BRIEF — Once the line containing "This screenshot has height=405, width=580." is found in the records below, return it and each following line exactly, up to and including the line containing "Click the ハチワレ", and nothing else.

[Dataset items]
○ ○ ○ ○

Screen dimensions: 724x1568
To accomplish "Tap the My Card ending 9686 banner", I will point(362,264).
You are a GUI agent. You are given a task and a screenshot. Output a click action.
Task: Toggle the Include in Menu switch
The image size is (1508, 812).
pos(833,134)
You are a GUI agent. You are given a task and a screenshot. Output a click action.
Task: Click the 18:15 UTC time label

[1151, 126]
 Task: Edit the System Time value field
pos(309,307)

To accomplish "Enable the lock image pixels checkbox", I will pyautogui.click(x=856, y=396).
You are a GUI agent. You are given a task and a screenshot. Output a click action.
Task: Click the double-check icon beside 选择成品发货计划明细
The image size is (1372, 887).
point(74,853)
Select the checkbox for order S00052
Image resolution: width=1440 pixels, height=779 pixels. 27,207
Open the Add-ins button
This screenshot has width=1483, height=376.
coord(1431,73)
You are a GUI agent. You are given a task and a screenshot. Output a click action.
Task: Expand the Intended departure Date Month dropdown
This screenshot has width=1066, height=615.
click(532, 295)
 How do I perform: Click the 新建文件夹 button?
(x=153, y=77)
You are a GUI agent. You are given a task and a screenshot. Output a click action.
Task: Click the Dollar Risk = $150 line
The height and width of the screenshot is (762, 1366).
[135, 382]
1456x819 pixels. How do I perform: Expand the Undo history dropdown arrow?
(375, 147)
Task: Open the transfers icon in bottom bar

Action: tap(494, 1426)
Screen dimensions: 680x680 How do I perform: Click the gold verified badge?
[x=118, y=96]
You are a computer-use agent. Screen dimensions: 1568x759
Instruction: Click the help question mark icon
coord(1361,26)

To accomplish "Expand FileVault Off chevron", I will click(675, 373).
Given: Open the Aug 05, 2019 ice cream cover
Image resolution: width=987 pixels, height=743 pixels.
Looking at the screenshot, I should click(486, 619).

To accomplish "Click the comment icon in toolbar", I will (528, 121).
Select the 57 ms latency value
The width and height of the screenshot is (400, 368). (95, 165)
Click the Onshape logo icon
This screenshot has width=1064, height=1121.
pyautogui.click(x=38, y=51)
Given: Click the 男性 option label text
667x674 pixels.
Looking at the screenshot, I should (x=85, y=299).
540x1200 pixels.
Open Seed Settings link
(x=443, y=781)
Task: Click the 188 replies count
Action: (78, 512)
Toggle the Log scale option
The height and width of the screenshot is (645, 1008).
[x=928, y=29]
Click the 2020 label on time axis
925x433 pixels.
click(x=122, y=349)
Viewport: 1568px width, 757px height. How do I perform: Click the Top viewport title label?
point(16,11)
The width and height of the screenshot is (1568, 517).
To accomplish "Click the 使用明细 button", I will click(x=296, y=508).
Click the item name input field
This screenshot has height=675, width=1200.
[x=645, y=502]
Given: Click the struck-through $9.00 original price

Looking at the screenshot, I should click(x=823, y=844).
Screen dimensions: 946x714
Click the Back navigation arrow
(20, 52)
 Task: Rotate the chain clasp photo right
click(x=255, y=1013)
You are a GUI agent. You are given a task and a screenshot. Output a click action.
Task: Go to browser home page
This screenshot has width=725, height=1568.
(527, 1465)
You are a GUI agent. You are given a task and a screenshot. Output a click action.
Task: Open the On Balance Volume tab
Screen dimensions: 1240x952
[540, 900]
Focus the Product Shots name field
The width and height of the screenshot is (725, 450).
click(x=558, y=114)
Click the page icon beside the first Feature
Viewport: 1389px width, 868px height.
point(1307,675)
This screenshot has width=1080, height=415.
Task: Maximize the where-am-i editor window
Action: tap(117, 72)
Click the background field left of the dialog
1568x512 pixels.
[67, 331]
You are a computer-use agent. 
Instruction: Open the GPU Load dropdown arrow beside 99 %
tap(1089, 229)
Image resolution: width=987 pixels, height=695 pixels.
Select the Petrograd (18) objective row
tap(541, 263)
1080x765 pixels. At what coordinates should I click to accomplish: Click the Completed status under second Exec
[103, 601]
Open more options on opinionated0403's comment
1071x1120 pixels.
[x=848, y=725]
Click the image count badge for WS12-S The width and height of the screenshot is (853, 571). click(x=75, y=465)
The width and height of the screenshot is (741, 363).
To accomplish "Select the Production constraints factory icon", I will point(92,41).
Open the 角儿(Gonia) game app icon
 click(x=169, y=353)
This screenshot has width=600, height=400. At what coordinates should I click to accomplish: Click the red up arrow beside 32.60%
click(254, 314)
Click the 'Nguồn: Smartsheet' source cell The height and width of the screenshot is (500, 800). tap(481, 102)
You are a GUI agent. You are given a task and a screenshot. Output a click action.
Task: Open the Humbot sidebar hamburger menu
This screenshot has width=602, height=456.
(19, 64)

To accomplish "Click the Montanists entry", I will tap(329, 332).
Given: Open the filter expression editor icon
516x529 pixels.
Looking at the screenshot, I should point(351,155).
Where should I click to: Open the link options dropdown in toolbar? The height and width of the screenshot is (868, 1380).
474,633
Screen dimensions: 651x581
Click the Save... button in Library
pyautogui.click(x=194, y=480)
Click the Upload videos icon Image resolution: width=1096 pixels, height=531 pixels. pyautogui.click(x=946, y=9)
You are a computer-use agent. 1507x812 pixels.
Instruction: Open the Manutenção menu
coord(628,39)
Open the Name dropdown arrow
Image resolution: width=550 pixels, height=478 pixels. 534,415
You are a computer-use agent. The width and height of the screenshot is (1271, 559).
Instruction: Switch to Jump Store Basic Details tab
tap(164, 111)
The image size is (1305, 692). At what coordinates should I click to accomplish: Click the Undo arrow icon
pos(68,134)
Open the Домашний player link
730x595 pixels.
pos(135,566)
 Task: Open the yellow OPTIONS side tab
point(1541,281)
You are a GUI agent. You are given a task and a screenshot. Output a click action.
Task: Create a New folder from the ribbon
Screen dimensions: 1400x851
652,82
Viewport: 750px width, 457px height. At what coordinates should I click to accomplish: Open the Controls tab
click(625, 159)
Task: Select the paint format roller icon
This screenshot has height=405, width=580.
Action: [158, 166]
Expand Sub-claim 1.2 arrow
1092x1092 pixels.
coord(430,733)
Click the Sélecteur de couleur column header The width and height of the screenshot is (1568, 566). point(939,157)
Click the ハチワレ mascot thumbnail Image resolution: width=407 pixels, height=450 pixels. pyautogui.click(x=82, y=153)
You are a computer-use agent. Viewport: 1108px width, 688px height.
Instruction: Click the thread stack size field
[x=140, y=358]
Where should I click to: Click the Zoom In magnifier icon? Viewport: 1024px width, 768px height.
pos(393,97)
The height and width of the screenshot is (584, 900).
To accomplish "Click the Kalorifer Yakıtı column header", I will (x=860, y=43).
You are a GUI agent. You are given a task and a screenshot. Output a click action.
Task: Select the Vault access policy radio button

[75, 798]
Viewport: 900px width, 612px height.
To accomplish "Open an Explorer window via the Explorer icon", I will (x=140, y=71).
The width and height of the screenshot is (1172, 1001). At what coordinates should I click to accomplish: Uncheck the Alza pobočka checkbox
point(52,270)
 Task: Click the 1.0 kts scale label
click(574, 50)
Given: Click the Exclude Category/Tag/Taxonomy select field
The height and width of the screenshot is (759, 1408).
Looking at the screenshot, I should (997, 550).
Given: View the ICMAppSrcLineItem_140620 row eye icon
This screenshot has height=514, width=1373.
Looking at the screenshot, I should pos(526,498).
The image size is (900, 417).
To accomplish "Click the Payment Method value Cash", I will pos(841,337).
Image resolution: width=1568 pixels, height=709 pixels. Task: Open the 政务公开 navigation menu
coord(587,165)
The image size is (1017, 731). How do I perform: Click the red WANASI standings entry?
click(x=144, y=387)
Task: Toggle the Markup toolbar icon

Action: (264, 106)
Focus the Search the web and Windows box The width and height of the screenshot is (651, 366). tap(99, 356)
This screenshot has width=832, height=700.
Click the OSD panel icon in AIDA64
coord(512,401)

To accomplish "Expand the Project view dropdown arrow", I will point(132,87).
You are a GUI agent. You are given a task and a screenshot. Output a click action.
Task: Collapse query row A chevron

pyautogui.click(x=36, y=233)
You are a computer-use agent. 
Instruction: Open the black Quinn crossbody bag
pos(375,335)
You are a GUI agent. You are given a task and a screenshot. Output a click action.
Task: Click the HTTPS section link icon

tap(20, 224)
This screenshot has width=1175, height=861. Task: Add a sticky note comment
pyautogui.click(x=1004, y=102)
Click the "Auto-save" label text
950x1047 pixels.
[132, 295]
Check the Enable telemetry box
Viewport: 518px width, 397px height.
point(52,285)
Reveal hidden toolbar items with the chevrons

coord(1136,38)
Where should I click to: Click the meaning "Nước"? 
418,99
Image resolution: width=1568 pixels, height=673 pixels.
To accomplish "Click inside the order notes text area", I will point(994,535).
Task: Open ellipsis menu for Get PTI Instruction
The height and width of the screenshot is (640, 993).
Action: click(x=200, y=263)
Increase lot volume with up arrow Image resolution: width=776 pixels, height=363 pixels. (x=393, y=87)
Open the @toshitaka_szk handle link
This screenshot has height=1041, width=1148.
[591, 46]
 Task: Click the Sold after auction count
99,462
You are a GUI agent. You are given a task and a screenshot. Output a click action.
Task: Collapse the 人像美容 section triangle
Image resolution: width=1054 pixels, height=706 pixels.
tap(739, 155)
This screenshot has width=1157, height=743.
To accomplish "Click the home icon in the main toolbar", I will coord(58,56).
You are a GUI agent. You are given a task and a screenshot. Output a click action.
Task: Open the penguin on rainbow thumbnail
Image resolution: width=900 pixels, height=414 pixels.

○ ○ ○ ○

TASK ANSWER —
This screenshot has height=405, width=580.
Action: [158, 166]
Expand Sub-claim 1.2 arrow
1092x1092 pixels.
coord(430,733)
Click the Sélecteur de couleur column header The width and height of the screenshot is (1568, 566). point(939,157)
Click the ハチワレ mascot thumbnail Image resolution: width=407 pixels, height=450 pixels. pyautogui.click(x=82, y=153)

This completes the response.